I wasn't entirely sure how to word this question, so allow me to explain.

Often I come across writers using the word "period" to indicate adamance and finality, especially when in the first-person narrative. For example (from the top of my head, not sourced):

Cathy wasn't going to let him get the better of her. Period.

Or perhaps:

"I'm not eating that. Period."

I was wondering, has "slash" ever been used in a similar way, to indicate "/"? I understand that the word "period" and the punctuation mark "." are not synonymous in these examples, or ever are when being used, but the question still stands.

This is what I was hoping to write:

...and Aline, apprentice slash roommate with a..."

Or would it be better just to display it regularly?:

...and Aline, apprentice/roommate with a..."

I'd like to also add that this is purely for stylistic reasons.

  • 1
    Try reading this article: chronicle.com/blogs/linguafranca/2013/04/24/…, despite the date of 04/2013...
    – Hank
    Commented Jan 10, 2017 at 22:19
  • I've seen it spelled out when written in dialogue, in the same spirit as the link posted by @Hank
    – John Feltz
    Commented Jan 10, 2017 at 22:21
  • The informal conj definition is also specified here: thefreedictionary.com/slash
    – Hank
    Commented Jan 10, 2017 at 22:24
  • Note that "period" is the American term. In Britain they say "full stop" instead.
    – GEdgar
    Commented Jan 10, 2017 at 23:13

2 Answers 2


Outside of scientific, governmental, and mathematical applications, the only way in which you would do what you suggest is in dialogue:

Joey said, "I realize that Aline is your apprentice slash roommate, but isn't she also your lover slash confidant?"

In narrative, don't get too cute. Just use and:

Aline, apprentice and roommate with a desire for even more, ...

Also, stay away from using a / when or or versus would work better:

My Aline/Joey roommate choice is a serious conundrum.

  • 1
    I second the final sentiment, sometimes people do that, but it reads to me as AND Commented Jan 10, 2017 at 23:18

The vocalisation and spelling-out of slash in writing seems to already be in use in colloquial contexts. Professor Anne Curzan from the University of Michigan gives examples from her students here:

Two weeks ago, one student brought up the word slash as an example of new slang, and it quickly became clear to me that many students are using slash in ways unfamiliar to me. In the classes since then, I have come to the students with follow-up questions about the new use of slash. Finally, a student asked, “Why are you so interested in this?” I answered, “Slang creates a lot of new nouns, verbs, adjectives, and adverbs. It isn’t that often that slang creates a new conjunction.”
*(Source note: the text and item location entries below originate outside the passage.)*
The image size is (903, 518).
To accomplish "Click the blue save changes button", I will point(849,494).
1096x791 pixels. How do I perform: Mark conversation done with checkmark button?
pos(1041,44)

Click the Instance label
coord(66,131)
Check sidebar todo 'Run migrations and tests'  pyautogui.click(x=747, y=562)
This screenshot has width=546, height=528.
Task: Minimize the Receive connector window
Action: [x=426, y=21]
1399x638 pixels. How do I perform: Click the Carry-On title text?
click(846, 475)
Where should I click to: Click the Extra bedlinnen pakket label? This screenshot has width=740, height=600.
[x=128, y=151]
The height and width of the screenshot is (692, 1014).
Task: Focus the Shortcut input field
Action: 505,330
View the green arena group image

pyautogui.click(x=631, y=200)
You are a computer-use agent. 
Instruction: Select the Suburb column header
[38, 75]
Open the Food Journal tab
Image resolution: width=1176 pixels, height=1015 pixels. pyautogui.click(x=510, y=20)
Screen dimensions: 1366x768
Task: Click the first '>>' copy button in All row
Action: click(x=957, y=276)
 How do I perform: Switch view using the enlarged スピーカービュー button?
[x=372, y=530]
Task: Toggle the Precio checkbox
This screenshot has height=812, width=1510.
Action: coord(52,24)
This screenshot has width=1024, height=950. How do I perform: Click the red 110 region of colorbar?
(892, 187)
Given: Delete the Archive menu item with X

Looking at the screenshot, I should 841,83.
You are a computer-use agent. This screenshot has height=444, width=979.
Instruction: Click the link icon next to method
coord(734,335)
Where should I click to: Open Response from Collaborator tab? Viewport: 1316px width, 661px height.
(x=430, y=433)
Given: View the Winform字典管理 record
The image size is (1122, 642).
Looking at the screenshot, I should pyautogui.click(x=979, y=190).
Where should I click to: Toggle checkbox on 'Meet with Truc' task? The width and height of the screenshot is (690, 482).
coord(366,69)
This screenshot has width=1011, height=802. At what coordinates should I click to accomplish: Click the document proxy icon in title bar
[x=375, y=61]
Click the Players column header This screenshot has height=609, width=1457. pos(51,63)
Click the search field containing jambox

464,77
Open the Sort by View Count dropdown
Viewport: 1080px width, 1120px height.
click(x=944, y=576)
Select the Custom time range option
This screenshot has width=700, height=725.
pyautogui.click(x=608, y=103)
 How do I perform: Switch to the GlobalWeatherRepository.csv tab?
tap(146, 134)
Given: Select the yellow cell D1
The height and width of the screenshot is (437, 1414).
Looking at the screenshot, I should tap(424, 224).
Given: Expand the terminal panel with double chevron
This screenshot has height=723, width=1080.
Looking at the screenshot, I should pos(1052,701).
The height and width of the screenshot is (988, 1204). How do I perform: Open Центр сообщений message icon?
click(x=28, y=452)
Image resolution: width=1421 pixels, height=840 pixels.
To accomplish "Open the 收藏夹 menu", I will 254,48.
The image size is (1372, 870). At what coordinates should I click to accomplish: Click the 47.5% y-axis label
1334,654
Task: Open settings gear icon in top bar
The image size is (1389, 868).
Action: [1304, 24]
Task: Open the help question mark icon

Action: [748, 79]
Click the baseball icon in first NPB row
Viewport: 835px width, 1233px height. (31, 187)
She discusses the slang usage here as well.

This link cites definitions of slash from multiple dictionaries, as well as giving examples from an array of literature of where the spelled-out version has been used, i.e.:

The linguist Brett Reynolds, who blogs about language at English, Jack, has found a couple of examples from the 1990s.

This one is from the Sept. 28, 1992, issue of Time magazine: “Meet urban planner Campbell Scott (‘a realist slash dreamer’).” And this one is from the script for the 1999 movie Mumford: “sexual surrogate slash companion.”

Related to this, and in the same link, are examples of cum having been used in a similar fashion:

Although most standard dictionaries still consider “cum” a preposition, Merriam-Webster’s Collegiate Dictionary (11th ed.) recognizes it as a conjunction and has this example from George Bernard Shaw: “a credible mining camp elder-cum-publican.”

stroke is another one:

It could have been a pretty incognito look for the singer-stroke-actress, but paired with nude heels, an undone updo and aviators sunnies, she gave it serious sex appeal.

Languages are living/evolving forms. Where one thing works in one context, it might be totally out of place in another. As the author, trust your instinct as to whether your context will accommodate that slash. Since the question isn't about strict grammatical rules, there's really no right or wrong in my opinion.